**Exercises to complete**
1. In the article on COVID-19 cases in Cranbrook, rewrite the part from "On Thursday, the" to "have been reported.", replacing "Elkford" with "Sparwood".
2. According to the article on COVID-19 cases in Cranbrook, how often will the local health area map be updated?

**Source passage**

------

Provincial health officer Dr. Bonnie Henry updates the COVID-19 situation in B.C., July 17, 2020. (B.C. government)

Provincial health officer Dr. Bonnie Henry updates the COVID-19 situation in B.C., July 17, 2020. (B.C. government)

Four COVID-19 cases identified in Cranbrook this year: BC CDC

Newly released statistics shows the spread of COVID-19 across the province

There have been four COVID-19 cases in Cranbrook this year, according to newly-released data from the B.C. Centre for Disease Control.

However, there are some caveats to that information, which was released on a map of the province breaking down the cumulative case numbers from Jan – July 2020 in specific regions.

The data includes the number of COVID-19 cases broken down by Local Health Areas as well as the case rate per 100,000. However, the BC CDC says the specific case counts are mapped by community of residence and may not represent the location of exposure.

Additionally, not all COVID-19 infected individuals are tested and reported, meaning the virus may be circulating undetected in the community.

Health Minister Adrian Dix and Dr. Bonnie Henry, the Provincial Health Officer, released the map during a COVID-19 briefing on Thursday, as a way to illustrate its spread across the province.

“Today, we have provided the latest local health area map of COVID-19 cases,” reads part of a joint statement released by Dix and Henry. “The map will be updated each month and available on the BCCDC website. What the map tells us is that virtually every part of our province has been touched by the virus – communities large and small.

“Despite the spread of COVID-19, we must continue to find the balance of restarting our activities once again, while protecting our most vulnerable by doing our best to keep ourselves and those we care about safe.”

In the East Kootenay, there have been seven cases reported in the Fernie area, six cases in the Windermere area of the Columbia Valley and one case each in Kimberley and Creston.

On Thursday, the province announced that seven Teck contractors working on a water treatment plant at the Fording River operations tested positive for COVID-19, according to a news release from Teck.

Six of those contractors are from Alberta, and one is from Vancouver Island. Four were staying at the employee lodge in Elkford, while three were residing in private accommodations.

The Lower mainland has the highest concentration of COVID-19 cases, with Surrey at 521 and Abbotsford at 454.

Since the beginning of the year, Interior Health has recorded a total of 429 cases and has 16 active cases as of Aug. 27. Of the total case count, 34 have been hospitalized, and two deaths have been reported.

------

**Given records**

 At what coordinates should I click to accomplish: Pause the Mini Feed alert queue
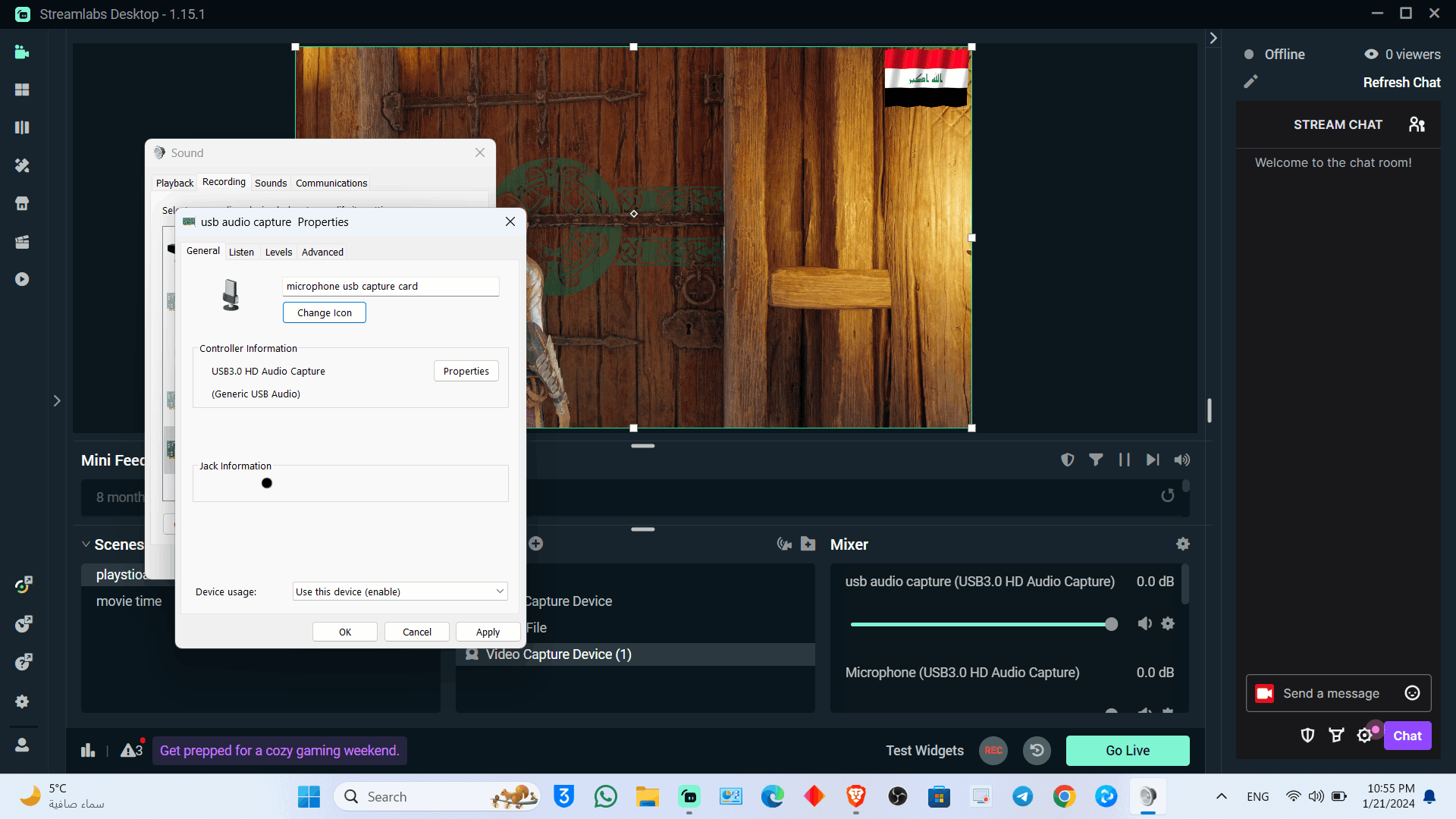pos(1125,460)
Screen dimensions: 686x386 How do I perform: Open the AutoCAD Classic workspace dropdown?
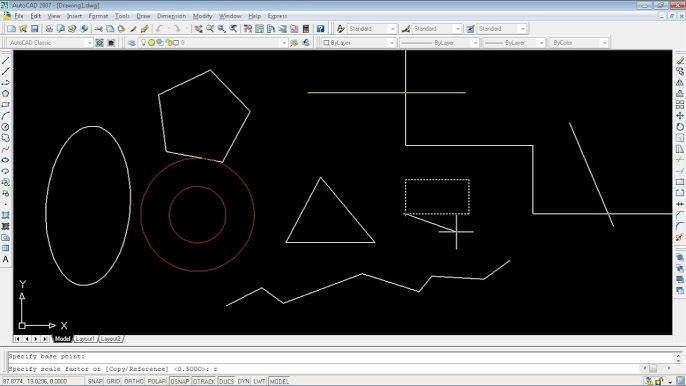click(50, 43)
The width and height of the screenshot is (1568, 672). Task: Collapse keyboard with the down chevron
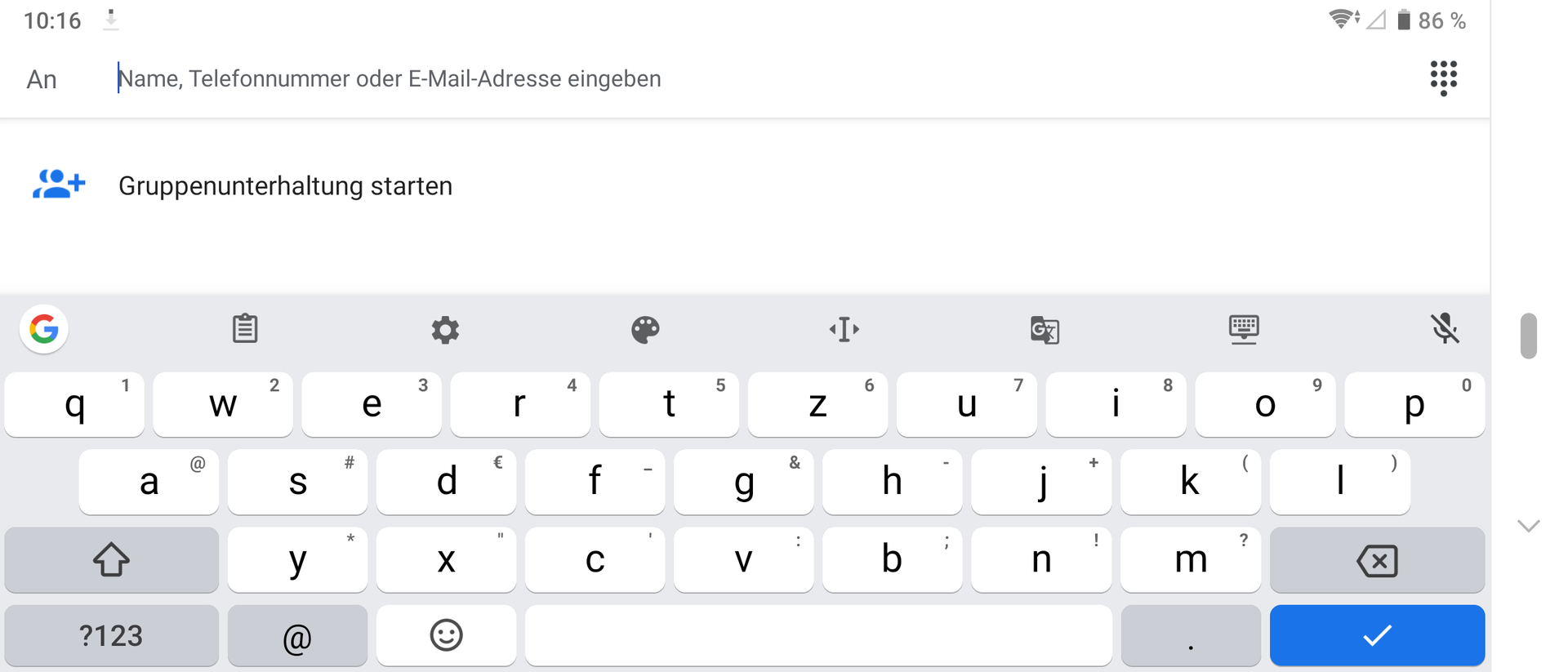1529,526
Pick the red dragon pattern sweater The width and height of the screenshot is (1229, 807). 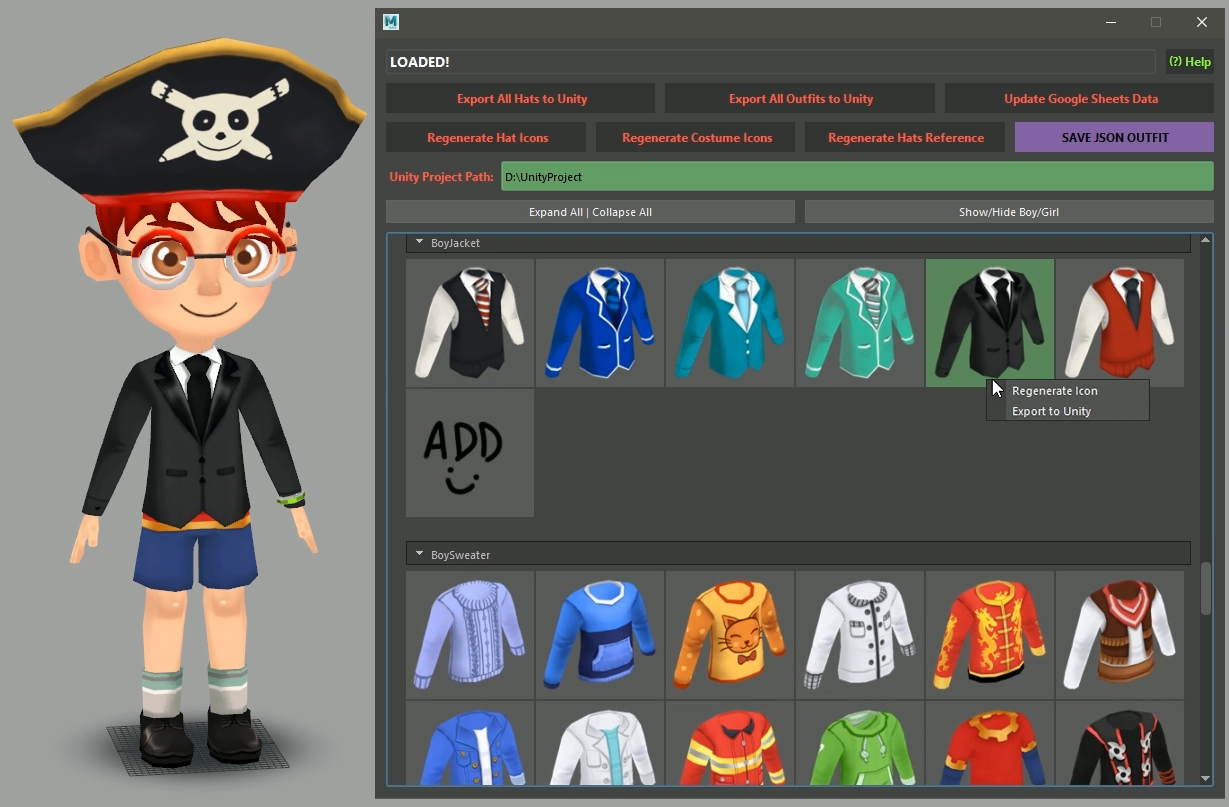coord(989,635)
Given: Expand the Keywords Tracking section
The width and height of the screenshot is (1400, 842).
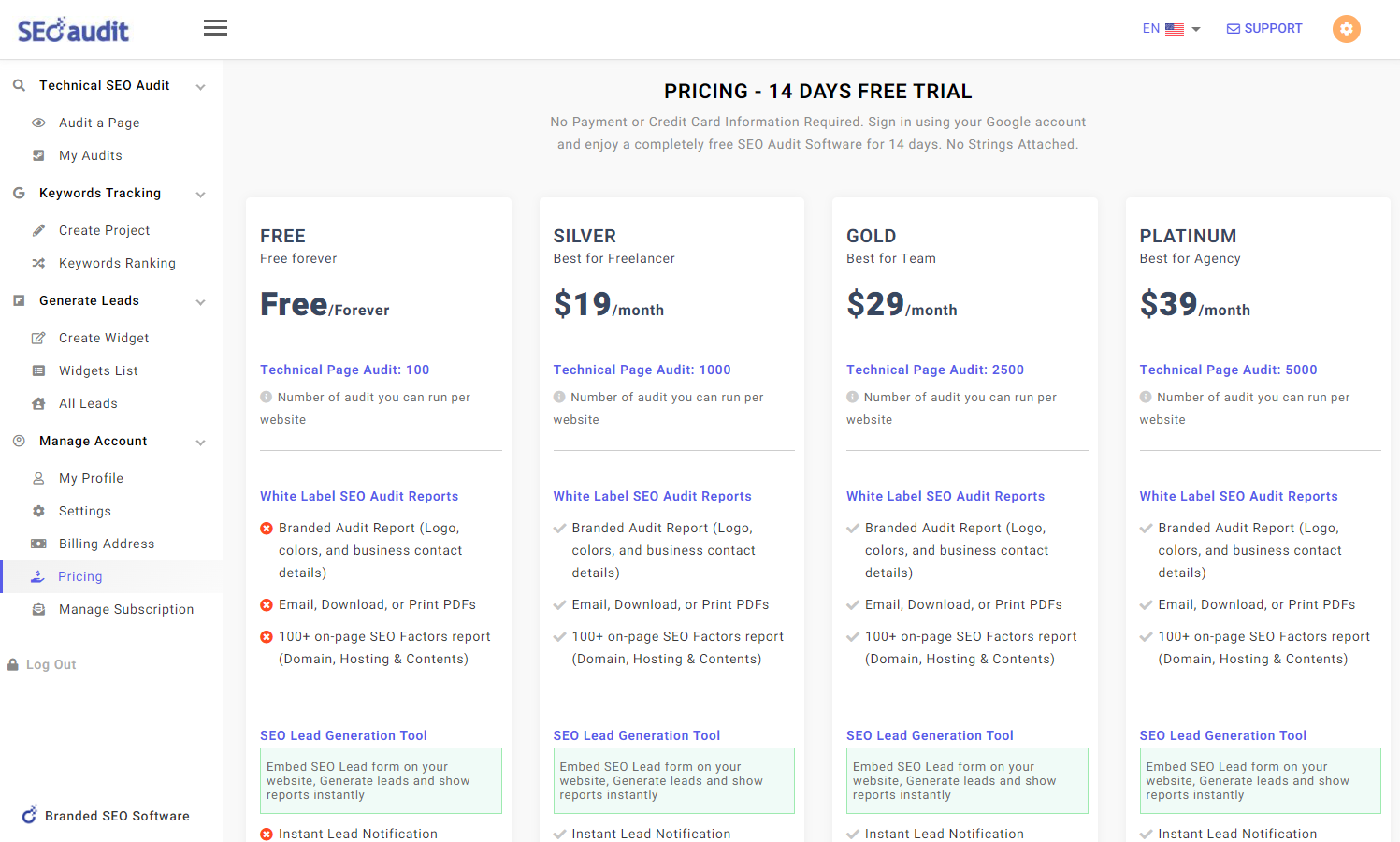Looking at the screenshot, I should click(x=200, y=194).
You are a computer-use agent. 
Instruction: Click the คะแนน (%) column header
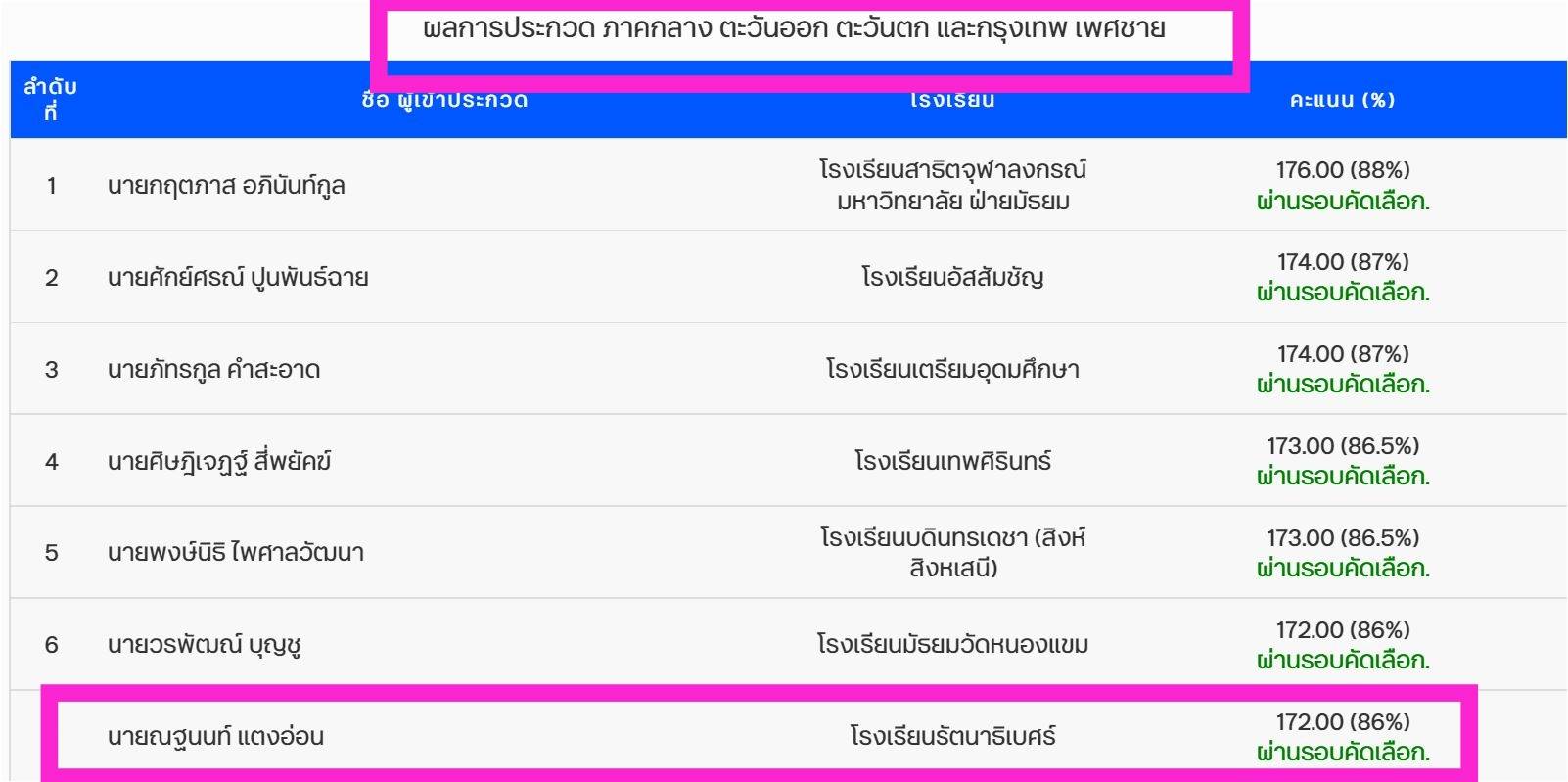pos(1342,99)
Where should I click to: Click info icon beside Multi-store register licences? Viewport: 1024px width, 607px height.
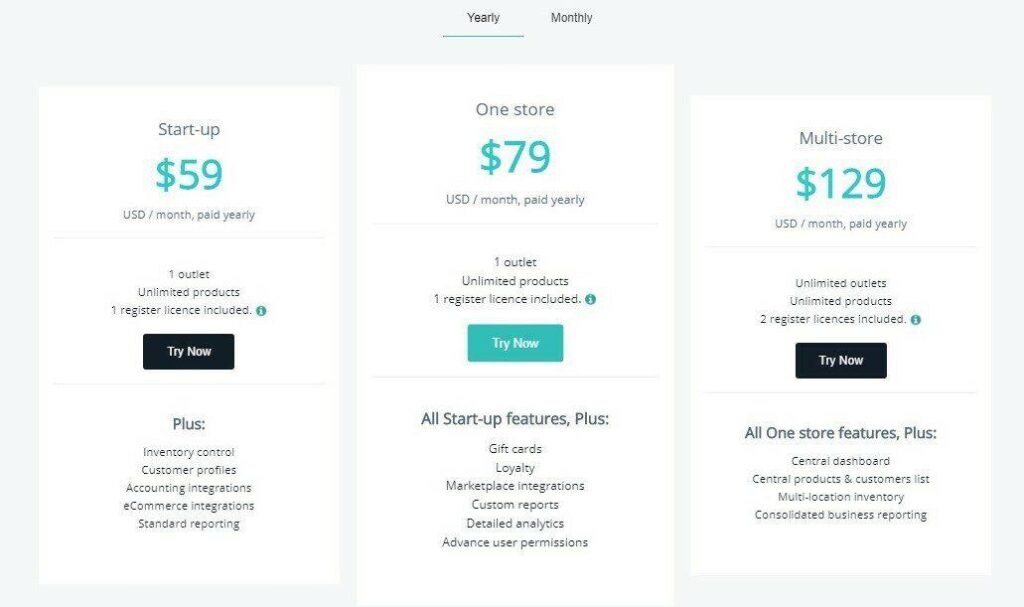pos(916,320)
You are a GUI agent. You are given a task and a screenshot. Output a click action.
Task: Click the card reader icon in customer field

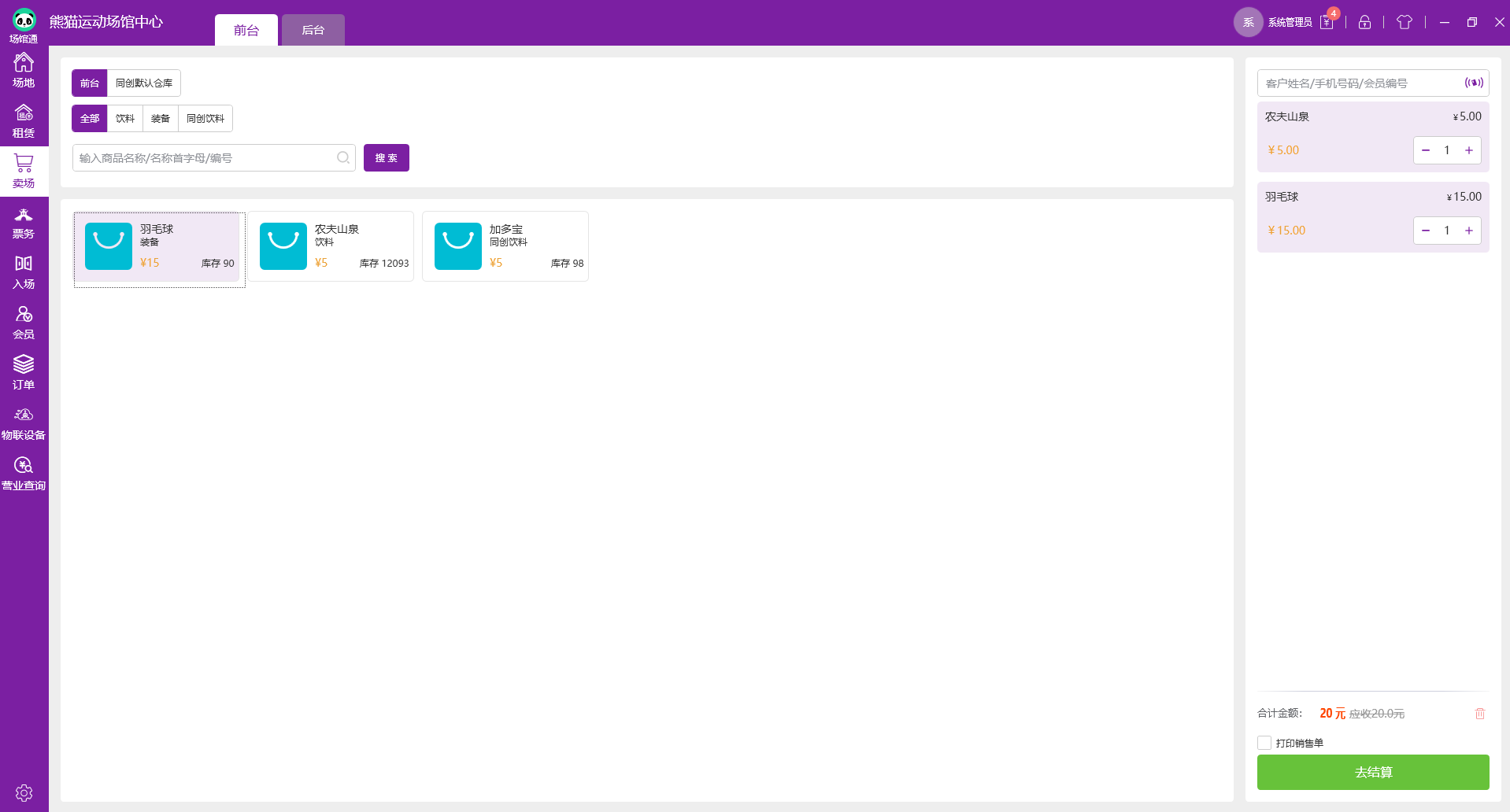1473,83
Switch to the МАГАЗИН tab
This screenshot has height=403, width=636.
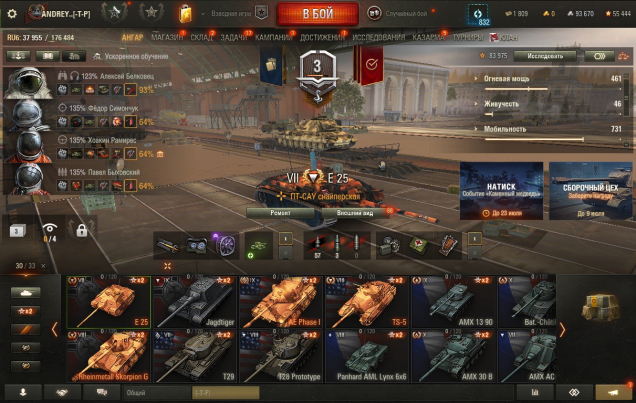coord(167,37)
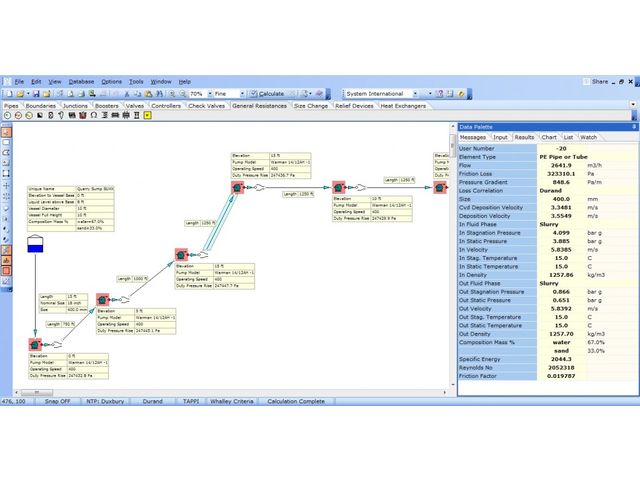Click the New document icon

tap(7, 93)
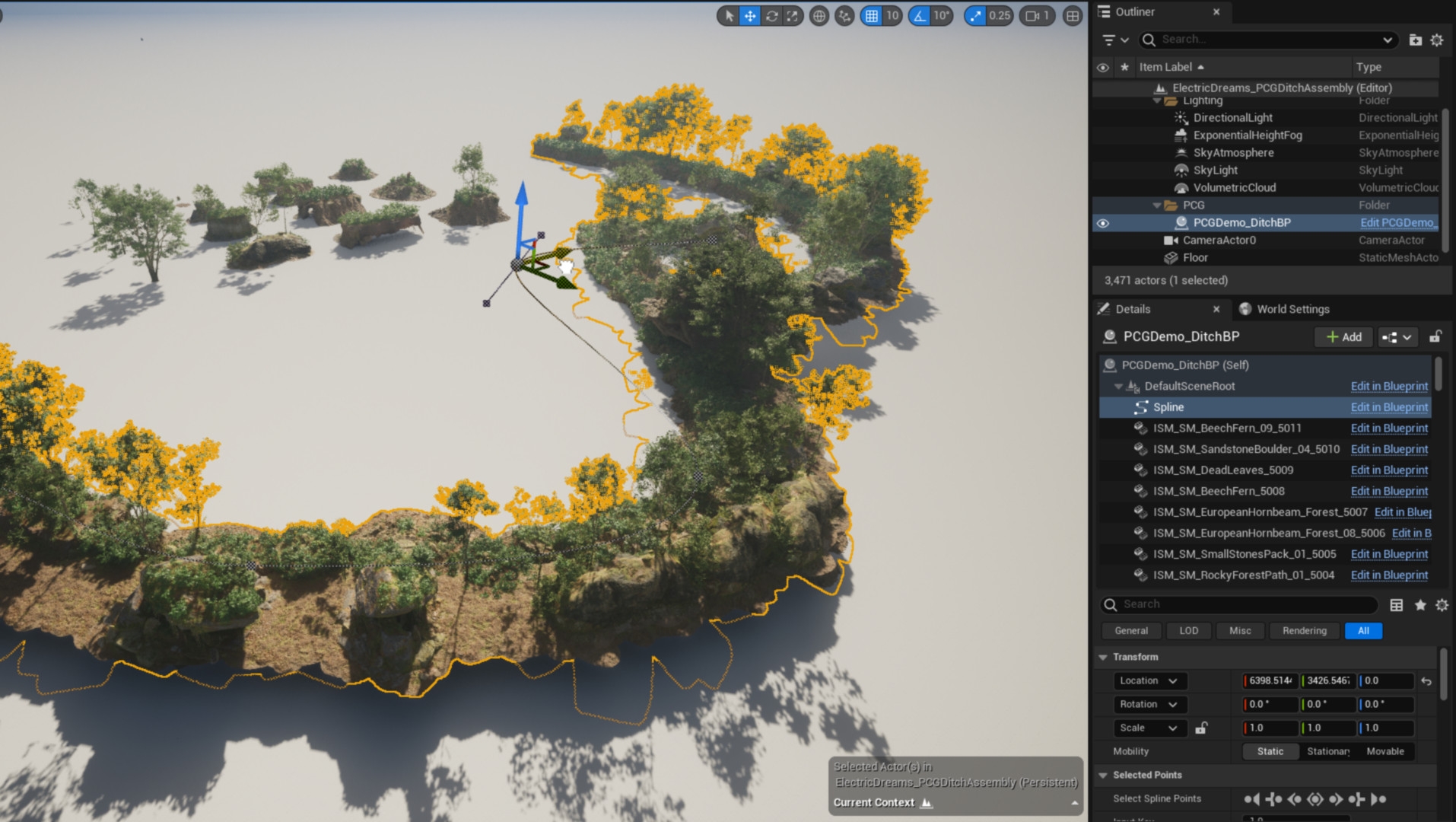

------

**Problem solutions**
1.
On Thursday, the province announced that seven Teck contractors working on a water treatment plant at the Fording River operations tested positive for COVID-19, according to a news release from Teck.

Six of those contractors are from Alberta, and one is from Vancouver Island. Four were staying at the employee lodge in Sparwood, while three were residing in private accommodations.

The Lower mainland has the highest concentration of COVID-19 cases, with Surrey at 521 and Abbotsford at 454.

Since the beginning of the year, Interior Health has recorded a total of 429 cases and has 16 active cases as of Aug. 27. Of the total case count, 34 have been hospitalized, and two deaths have been reported.

2. Each month.